## Short exercise
Can you arrange the rows below as a Markdown table with two columns, Line No. and Text, numbering each line and skipping any blank ones? Leave the pictures out of your answer.

## Provided information
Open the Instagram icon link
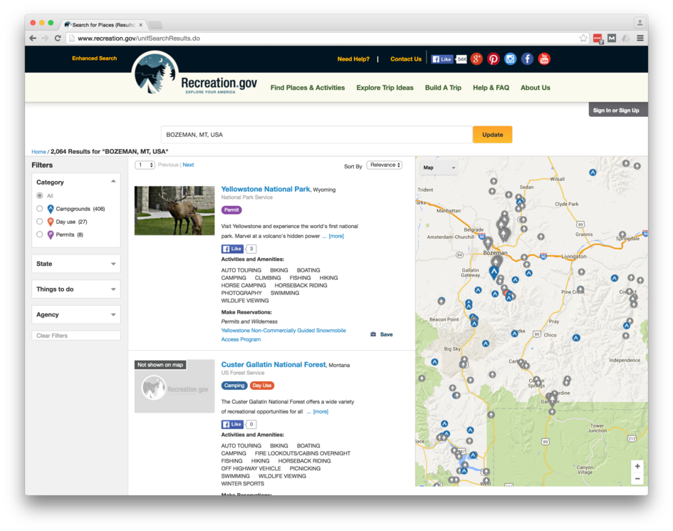The height and width of the screenshot is (531, 673). (510, 59)
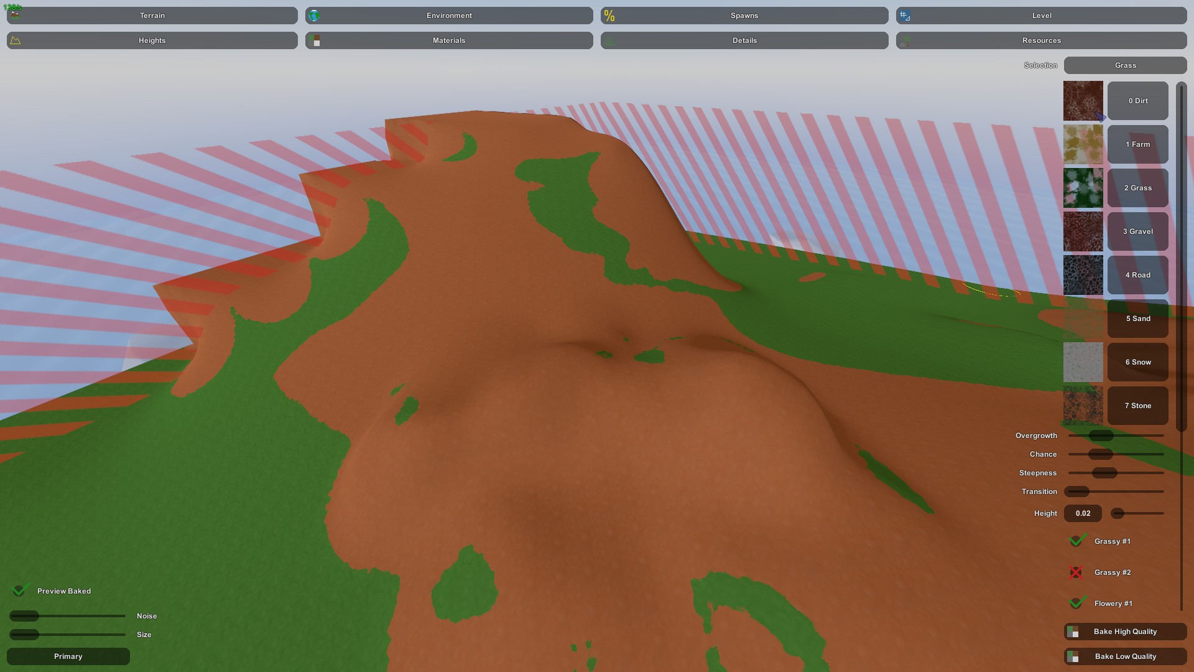
Task: Click the Grass flowery texture thumbnail
Action: (x=1083, y=188)
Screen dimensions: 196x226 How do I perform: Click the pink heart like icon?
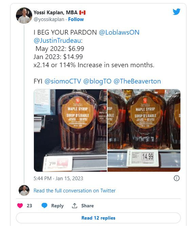pyautogui.click(x=20, y=206)
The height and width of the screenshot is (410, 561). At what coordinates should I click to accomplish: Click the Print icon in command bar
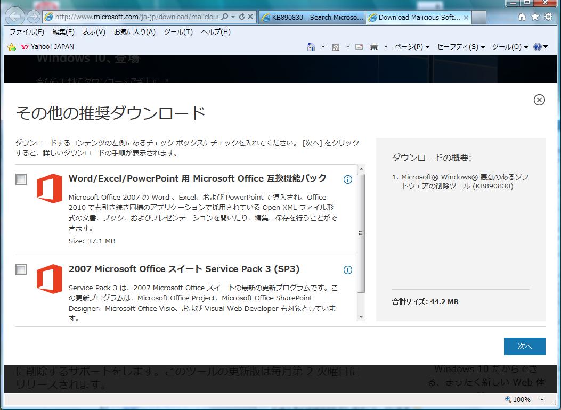(374, 47)
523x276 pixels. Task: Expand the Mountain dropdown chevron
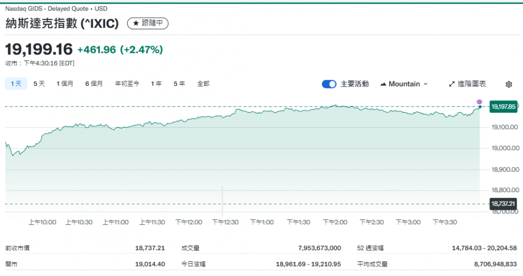[x=425, y=84]
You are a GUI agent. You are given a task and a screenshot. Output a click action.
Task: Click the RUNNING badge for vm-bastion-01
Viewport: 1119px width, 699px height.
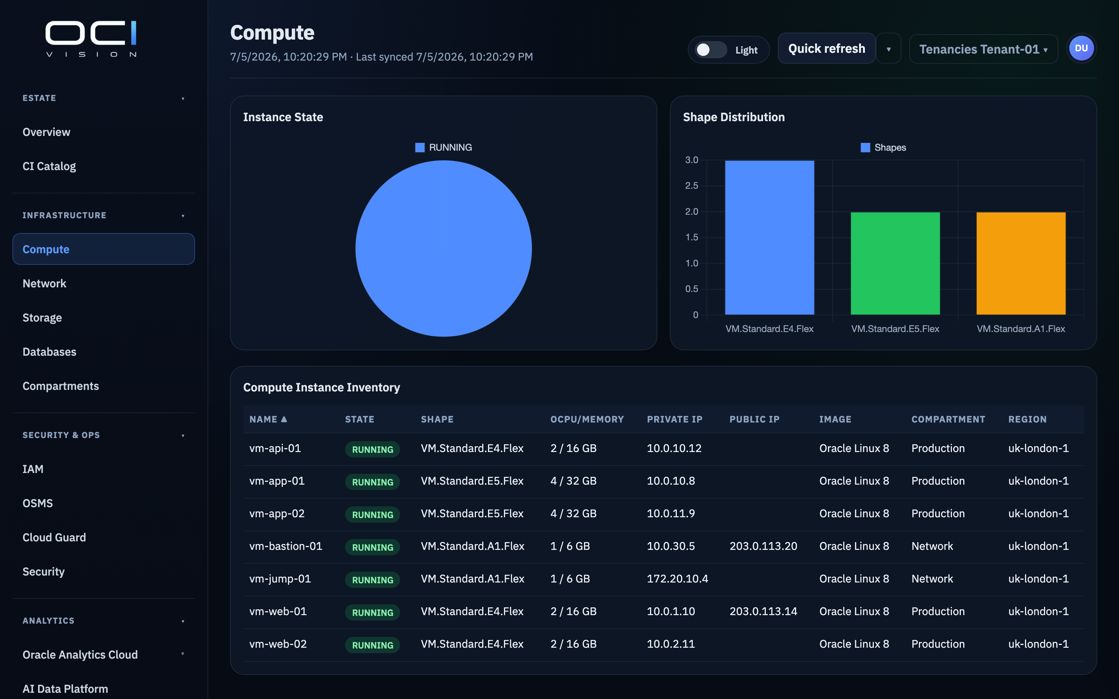pyautogui.click(x=372, y=547)
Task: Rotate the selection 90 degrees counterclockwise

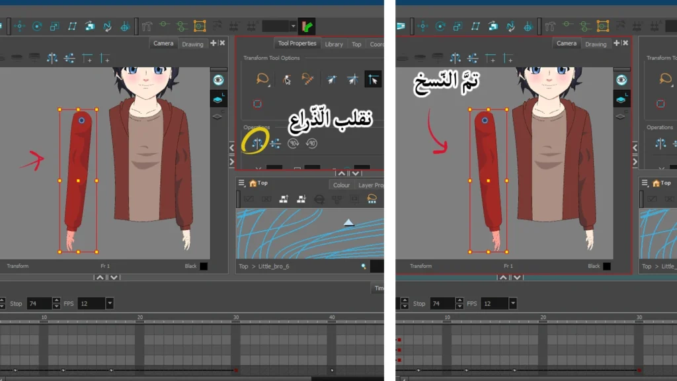Action: coord(311,144)
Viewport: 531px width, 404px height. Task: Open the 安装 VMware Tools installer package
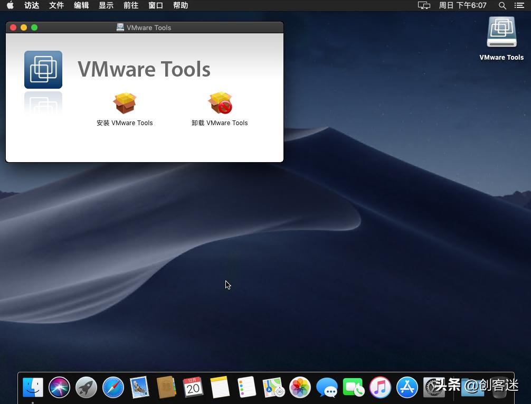[125, 103]
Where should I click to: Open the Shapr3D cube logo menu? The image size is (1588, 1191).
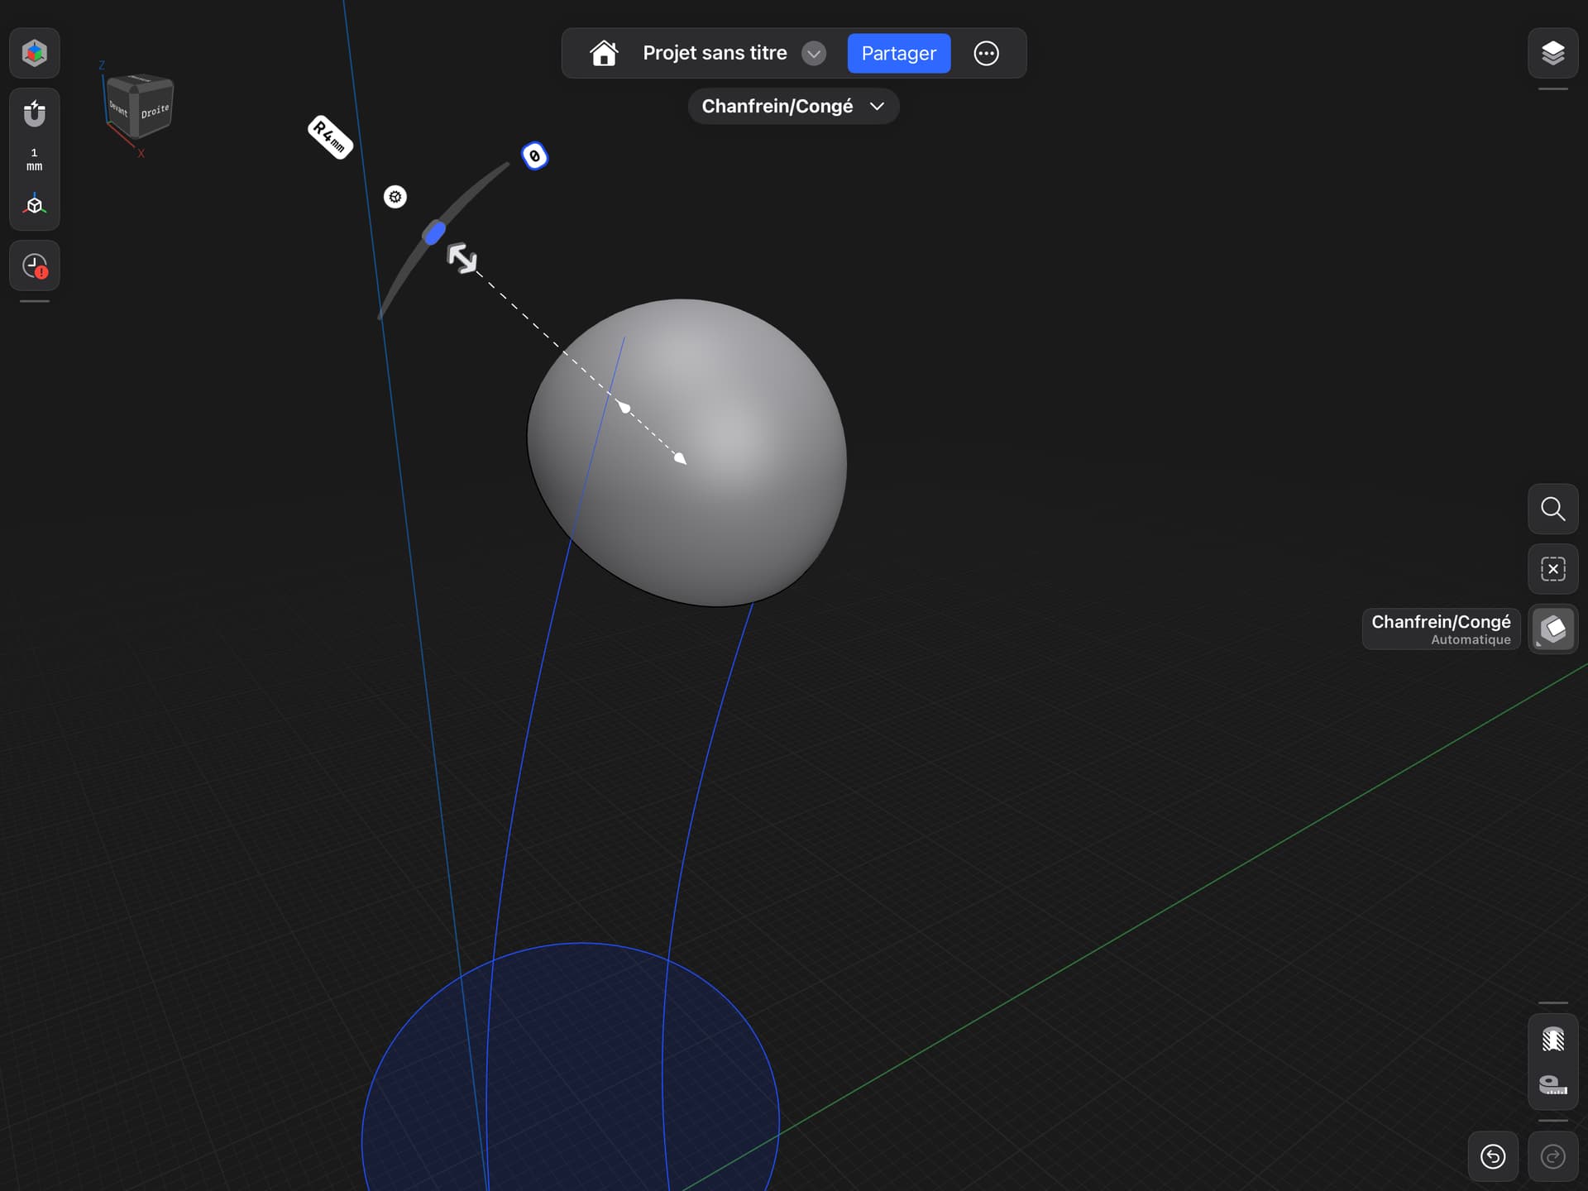point(35,54)
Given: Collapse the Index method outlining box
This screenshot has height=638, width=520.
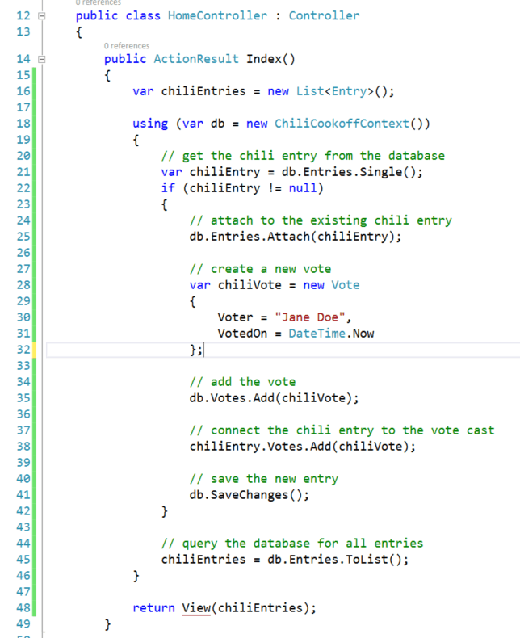Looking at the screenshot, I should point(42,59).
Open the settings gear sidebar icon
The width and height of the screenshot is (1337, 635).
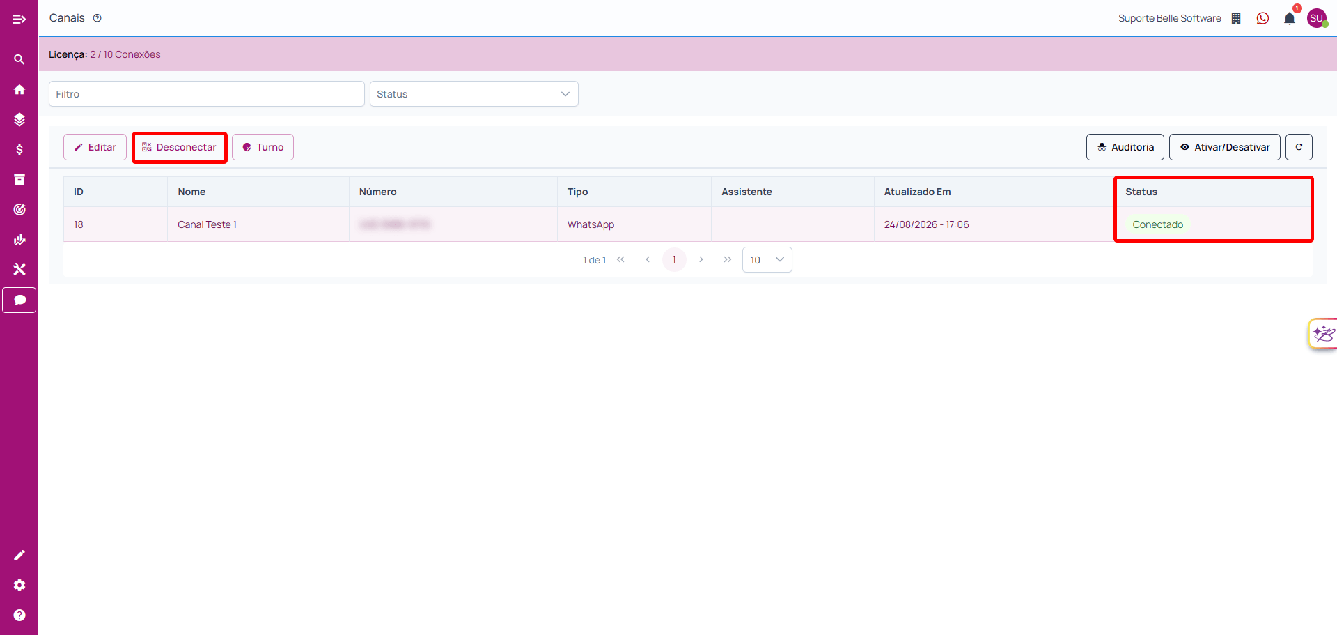tap(19, 585)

## Answer for this exercise
| Line No. | Text |
|---|---|
| 1 | Open the Instagram icon link |
| 2 | The height and width of the screenshot is (531, 673). (510, 59) |
| 3 | Task: Click the Grass flowery texture thumbnail |
| 4 | Action: (x=1083, y=188) |
| 5 | Screen dimensions: 196x226 How do I perform: Click the pink heart like icon? |
| 6 | pyautogui.click(x=20, y=206) |
| 7 | The height and width of the screenshot is (410, 561). At what coordinates should I click to accomplish: Click the Print icon in command bar |
| 8 | (374, 47) |
| 9 | 523x276 pixels. Task: Expand the Mountain dropdown chevron |
| 10 | [x=425, y=84] |
| 11 | You are a GUI agent. You are given a task and a screenshot. Output a click action. |
| 12 | Task: Click the RUNNING badge for vm-bastion-01 |
| 13 | Viewport: 1119px width, 699px height. |
| 14 | pyautogui.click(x=372, y=547) |
| 15 | Task: Rotate the selection 90 degrees counterclockwise |
| 16 | Action: coord(311,144) |
| 17 | Viewport: 531px width, 404px height. Task: Open the 安装 VMware Tools installer package |
| 18 | [125, 103] |
| 19 | Where should I click to: Open the Shapr3D cube logo menu? The image size is (1588, 1191). |
| 20 | point(35,54) |
| 21 | Given: Collapse the Index method outlining box |
| 22 | This screenshot has height=638, width=520. |
| 23 | Looking at the screenshot, I should point(42,59). |
| 24 | Open the settings gear sidebar icon |
| 25 | The width and height of the screenshot is (1337, 635). |
| 26 | tap(19, 585) |